**REQUIREMENT:** Please count the lines in the records below that include the word "dropdown" and report only the total.

(Stored data entries)

┄┄┄┄┄┄┄┄┄┄

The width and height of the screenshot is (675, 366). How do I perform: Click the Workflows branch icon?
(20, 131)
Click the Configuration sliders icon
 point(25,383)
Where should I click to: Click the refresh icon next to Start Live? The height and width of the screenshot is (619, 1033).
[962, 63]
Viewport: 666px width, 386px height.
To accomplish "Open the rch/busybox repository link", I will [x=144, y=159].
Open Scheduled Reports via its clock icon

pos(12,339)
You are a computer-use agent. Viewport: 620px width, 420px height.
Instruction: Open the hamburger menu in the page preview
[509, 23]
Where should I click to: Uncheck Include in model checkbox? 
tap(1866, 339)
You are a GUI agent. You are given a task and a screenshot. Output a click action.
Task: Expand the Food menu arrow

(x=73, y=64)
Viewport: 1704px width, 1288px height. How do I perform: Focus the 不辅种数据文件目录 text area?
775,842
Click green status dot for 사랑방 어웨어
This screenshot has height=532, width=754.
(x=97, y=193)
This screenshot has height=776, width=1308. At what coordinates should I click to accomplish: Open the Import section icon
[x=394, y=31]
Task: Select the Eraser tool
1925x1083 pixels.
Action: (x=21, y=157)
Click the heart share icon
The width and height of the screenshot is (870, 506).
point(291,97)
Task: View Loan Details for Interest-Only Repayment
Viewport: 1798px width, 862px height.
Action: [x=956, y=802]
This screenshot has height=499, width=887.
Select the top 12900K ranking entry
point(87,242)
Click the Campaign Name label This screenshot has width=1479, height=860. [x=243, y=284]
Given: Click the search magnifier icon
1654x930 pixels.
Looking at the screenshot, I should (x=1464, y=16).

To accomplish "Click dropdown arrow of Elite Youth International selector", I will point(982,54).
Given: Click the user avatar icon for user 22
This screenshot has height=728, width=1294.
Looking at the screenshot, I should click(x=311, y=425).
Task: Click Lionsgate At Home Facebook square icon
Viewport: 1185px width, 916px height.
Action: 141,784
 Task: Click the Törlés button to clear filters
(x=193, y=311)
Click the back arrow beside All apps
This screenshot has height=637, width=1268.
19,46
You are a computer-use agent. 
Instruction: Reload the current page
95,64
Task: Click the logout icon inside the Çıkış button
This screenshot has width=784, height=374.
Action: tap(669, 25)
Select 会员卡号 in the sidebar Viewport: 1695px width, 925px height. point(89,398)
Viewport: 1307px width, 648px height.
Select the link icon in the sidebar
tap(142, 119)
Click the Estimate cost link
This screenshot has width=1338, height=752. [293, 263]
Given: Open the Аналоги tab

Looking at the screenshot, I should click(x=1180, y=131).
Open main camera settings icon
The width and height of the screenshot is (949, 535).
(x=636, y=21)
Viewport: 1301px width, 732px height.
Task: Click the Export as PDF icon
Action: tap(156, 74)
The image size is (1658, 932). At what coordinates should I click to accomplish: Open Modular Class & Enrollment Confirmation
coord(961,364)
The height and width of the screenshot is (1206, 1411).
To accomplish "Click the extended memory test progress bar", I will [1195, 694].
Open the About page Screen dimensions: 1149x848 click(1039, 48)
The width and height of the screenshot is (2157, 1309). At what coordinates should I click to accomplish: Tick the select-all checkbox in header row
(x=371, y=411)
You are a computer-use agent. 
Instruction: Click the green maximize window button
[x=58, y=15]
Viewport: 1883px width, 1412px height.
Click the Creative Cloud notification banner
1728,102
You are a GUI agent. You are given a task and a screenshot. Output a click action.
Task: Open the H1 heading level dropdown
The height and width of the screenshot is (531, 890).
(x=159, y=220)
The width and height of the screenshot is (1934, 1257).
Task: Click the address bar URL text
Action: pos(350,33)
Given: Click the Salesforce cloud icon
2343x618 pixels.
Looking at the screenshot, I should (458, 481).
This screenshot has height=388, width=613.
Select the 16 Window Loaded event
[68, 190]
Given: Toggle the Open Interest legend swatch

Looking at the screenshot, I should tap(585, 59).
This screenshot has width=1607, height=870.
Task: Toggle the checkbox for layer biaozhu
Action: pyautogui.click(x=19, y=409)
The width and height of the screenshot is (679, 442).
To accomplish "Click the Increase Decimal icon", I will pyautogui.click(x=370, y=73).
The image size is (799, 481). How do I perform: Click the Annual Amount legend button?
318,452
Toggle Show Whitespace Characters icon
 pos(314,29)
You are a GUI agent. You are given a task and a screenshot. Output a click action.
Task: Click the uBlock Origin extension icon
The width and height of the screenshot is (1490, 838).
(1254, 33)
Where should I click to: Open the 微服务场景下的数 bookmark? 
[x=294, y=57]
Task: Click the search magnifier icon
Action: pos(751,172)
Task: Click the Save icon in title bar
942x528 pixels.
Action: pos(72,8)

┄┄┄┄┄┄┄┄┄┄

**EXERCISE RESPONSE:** 2